# Need some advice



## Ronniev239 (Jul 10, 2015)

I'm really new to this whole forum thing, but I need some outsiders opinions. I'm 23 married and have 3 kids. My wife's parents just got a divorce at the beginning of this year. I know she's been going through a lot. She didn't want to be near her mom so we moved across the country back to her home state. We first got up here it was good for the first to weeks. The. She started hanging out with her old friend and now she's gone every night. She is out partying and acting like a teenager. There's been no intimacy at all maybe twice since March. I don't know what to do I know she's going through a lot do I just let her run out all the time or do I just walk away?
_Posted via Mobile Device_


----------



## GusPolinski (Jan 21, 2014)

Ronniev239 said:


> I'm really new to this whole forum thing, but I need some outsiders opinions. I'm 23 married and have 3 kids. My wife's parents just got a divorce at the beginning of this year. I know she's been going through a lot. She didn't want to be near her mom so we moved across the country back to her home state. We first got up here it was good for the first to weeks. The. She started hanging out with her old friend and now she's gone every night. She is out partying and acting like a teenager. There's been no intimacy at all maybe twice since March. I don't know what to do I know she's going through a lot do I just let her run out all the time or do I just walk away?


Sounds like it's time for a talk. Stay calm, rational, and level-headed, but let her know that it's time to cut out the bullsh*t. And be prepared to walk if she refuses to do so.

You should also be prepared for her to drop the "You can't control me!" card. And, honestly, that's 100% correct... you can't control what she does.

But you _can_ control how you respond to it.


----------



## Ronniev239 (Jul 10, 2015)

See I've tried this whole thing of just letting it pass. Anytime I try and talk about it she just yells and leaves. I work 12 hour days and the minute I come home she's out the door. I don't know if she's having an affair or just hanging out with her friend so I'm constantly worried about our marriage.
_Posted via Mobile Device_


----------



## anchorwatch (Mar 5, 2012)

What marriage?


----------



## GusPolinski (Jan 21, 2014)

__Data excerpt__:
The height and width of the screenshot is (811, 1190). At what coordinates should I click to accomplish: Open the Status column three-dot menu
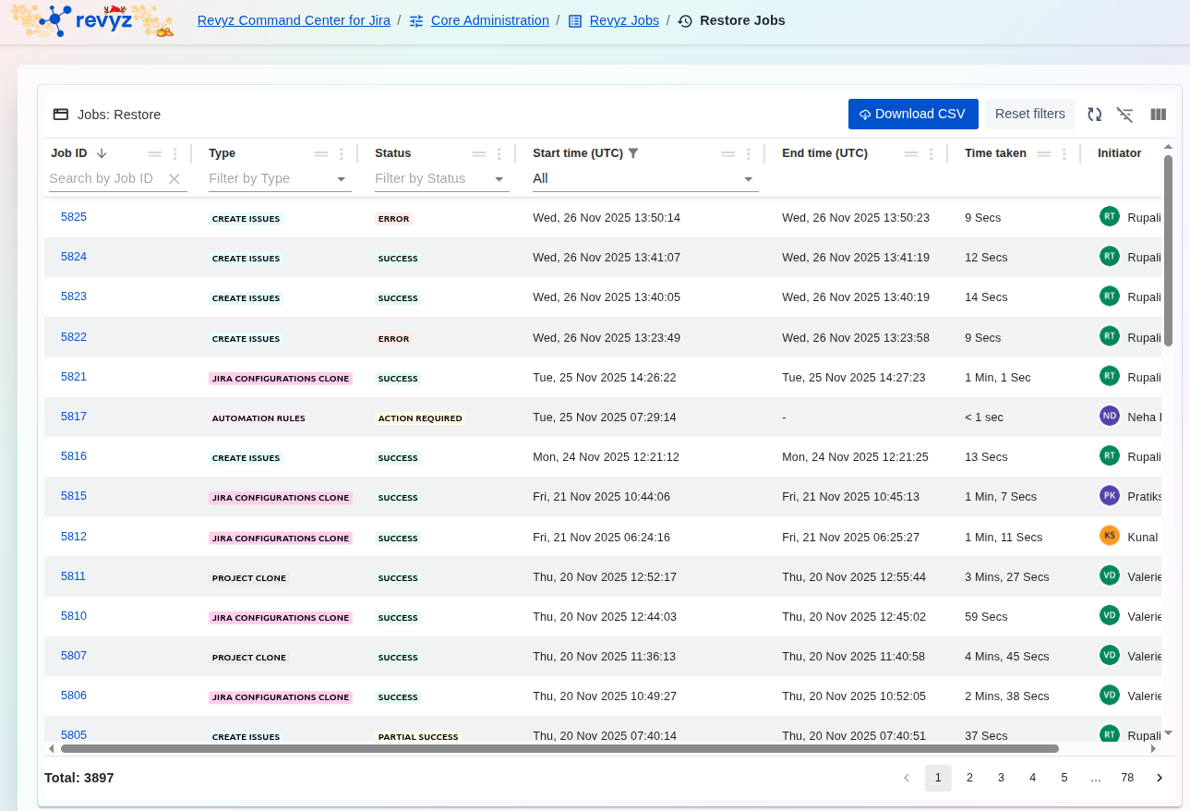[499, 154]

__Task__: Copy word for word the part of the advice thread that opens with the words containing "Sounds like it's" and closes with "about our marriage.". Rely only on the advice thread, not on the listing.

__Answer__:
Sounds like it's time for a talk. Stay calm, rational, and level-headed, but let her know that it's time to cut out the bullsh*t. And be prepared to walk if she refuses to do so.

You should also be prepared for her to drop the "You can't control me!" card. And, honestly, that's 100% correct... you can't control what she does.

But you _can_ control how you respond to it.


----------



## Ronniev239 (Jul 10, 2015)

See I've tried this whole thing of just letting it pass. Anytime I try and talk about it she just yells and leaves. I work 12 hour days and the minute I come home she's out the door. I don't know if she's having an affair or just hanging out with her friend so I'm constantly worried about our marriage.